-- Assignment --
In the entries below, the lines from the one with "Open the Our" through the one with "Click the Donate Now button" are to be copied exactly; both ends count.

(Available data)

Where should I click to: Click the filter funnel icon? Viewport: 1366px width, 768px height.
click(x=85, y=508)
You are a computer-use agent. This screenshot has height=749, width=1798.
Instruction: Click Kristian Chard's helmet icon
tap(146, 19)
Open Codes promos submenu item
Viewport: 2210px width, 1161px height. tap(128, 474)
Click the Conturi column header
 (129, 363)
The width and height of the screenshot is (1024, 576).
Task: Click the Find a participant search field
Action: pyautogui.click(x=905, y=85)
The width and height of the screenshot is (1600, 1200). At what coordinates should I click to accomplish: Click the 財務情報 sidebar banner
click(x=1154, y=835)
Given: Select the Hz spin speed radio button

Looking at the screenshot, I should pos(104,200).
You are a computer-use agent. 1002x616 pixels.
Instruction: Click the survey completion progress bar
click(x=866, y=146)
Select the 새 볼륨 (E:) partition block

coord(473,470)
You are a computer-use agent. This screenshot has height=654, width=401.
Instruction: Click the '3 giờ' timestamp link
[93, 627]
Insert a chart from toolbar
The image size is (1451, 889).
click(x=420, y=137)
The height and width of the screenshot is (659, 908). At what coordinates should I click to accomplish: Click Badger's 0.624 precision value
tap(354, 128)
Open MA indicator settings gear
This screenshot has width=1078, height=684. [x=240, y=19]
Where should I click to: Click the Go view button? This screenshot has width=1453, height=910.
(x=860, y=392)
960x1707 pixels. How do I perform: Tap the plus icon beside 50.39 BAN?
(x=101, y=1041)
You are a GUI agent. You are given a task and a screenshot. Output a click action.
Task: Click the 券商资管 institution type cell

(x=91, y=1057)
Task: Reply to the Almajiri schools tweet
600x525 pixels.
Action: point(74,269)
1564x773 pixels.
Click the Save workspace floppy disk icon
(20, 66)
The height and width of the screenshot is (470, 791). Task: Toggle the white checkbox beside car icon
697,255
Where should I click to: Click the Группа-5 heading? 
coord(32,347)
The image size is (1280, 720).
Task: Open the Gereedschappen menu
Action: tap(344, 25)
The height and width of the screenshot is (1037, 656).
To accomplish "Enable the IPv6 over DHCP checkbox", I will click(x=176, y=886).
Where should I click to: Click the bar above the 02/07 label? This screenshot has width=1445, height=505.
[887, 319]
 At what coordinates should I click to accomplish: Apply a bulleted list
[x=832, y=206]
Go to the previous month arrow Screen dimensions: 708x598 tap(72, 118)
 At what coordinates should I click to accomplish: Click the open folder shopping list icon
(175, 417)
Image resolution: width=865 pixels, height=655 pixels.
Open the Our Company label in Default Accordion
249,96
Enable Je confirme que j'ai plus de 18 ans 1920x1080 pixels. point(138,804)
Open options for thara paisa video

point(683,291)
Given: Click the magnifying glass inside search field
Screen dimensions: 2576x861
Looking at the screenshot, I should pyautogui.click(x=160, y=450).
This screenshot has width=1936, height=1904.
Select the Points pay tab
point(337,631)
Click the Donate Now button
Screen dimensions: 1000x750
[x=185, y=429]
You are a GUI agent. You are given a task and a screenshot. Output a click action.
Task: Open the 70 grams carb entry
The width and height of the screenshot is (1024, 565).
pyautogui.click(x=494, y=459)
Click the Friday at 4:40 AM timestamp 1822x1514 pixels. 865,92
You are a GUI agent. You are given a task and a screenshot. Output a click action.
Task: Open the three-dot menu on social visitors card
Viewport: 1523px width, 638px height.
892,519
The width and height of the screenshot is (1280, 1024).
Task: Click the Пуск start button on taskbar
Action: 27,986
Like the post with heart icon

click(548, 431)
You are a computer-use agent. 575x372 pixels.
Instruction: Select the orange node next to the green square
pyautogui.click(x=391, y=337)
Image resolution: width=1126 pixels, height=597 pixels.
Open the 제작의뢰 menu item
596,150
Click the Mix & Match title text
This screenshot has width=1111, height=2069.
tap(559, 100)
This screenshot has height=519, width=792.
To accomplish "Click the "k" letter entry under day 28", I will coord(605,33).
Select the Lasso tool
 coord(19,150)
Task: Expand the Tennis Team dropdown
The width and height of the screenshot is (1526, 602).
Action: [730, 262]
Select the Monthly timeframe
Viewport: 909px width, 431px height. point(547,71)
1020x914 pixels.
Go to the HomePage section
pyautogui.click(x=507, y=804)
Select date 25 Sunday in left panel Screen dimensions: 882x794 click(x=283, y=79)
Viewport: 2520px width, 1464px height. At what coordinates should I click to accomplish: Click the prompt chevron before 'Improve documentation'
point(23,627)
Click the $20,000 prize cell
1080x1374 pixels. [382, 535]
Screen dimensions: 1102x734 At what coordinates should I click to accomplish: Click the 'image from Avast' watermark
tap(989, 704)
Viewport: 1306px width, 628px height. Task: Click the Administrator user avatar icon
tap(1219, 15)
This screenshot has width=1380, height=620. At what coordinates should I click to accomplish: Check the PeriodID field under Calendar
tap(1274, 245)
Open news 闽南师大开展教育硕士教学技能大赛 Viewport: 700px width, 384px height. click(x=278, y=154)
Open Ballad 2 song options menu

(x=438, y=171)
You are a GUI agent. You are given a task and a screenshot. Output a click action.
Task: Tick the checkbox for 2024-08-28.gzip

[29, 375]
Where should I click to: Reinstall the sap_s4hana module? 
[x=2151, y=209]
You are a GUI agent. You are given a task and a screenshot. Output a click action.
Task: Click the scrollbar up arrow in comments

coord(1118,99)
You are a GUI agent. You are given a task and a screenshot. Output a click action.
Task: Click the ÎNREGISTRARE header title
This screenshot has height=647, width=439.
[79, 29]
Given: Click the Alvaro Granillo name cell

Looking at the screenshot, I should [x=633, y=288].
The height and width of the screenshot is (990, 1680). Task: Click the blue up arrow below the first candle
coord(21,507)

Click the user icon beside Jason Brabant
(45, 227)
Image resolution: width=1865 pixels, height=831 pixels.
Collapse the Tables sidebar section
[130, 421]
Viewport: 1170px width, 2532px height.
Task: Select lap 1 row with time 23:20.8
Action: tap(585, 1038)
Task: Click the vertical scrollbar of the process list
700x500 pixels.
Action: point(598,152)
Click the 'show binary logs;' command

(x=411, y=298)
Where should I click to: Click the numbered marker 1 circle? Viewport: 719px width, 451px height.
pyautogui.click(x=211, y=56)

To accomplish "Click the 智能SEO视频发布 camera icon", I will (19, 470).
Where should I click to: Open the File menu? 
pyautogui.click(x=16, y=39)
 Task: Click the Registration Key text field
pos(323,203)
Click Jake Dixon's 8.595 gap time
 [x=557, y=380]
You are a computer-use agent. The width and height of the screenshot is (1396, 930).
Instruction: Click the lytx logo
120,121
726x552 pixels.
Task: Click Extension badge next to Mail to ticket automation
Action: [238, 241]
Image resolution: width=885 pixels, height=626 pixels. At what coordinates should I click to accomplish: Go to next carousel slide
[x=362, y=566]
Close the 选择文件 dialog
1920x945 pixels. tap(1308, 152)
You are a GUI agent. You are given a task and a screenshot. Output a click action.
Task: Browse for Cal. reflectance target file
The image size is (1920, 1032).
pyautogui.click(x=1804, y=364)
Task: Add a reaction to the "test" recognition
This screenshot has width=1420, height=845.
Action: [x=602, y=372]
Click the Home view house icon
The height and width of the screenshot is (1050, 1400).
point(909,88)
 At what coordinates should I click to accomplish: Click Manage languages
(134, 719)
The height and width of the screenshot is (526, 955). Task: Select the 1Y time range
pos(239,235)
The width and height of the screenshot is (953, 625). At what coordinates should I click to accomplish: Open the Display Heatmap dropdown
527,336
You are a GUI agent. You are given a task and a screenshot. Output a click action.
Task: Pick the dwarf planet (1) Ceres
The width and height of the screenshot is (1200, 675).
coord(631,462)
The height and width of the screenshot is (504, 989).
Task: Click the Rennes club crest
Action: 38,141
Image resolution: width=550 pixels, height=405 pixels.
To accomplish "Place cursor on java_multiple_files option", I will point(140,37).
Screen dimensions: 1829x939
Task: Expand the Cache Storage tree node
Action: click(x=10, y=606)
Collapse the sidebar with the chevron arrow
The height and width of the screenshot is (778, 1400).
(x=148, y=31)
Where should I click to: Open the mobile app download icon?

(End Available data)

-- Solution for this exercise --
Open the Our Company label in Default Accordion
249,96
Enable Je confirme que j'ai plus de 18 ans 1920x1080 pixels. point(138,804)
Open options for thara paisa video

point(683,291)
Given: Click the magnifying glass inside search field
Screen dimensions: 2576x861
Looking at the screenshot, I should pyautogui.click(x=160, y=450).
This screenshot has width=1936, height=1904.
Select the Points pay tab
point(337,631)
Click the Donate Now button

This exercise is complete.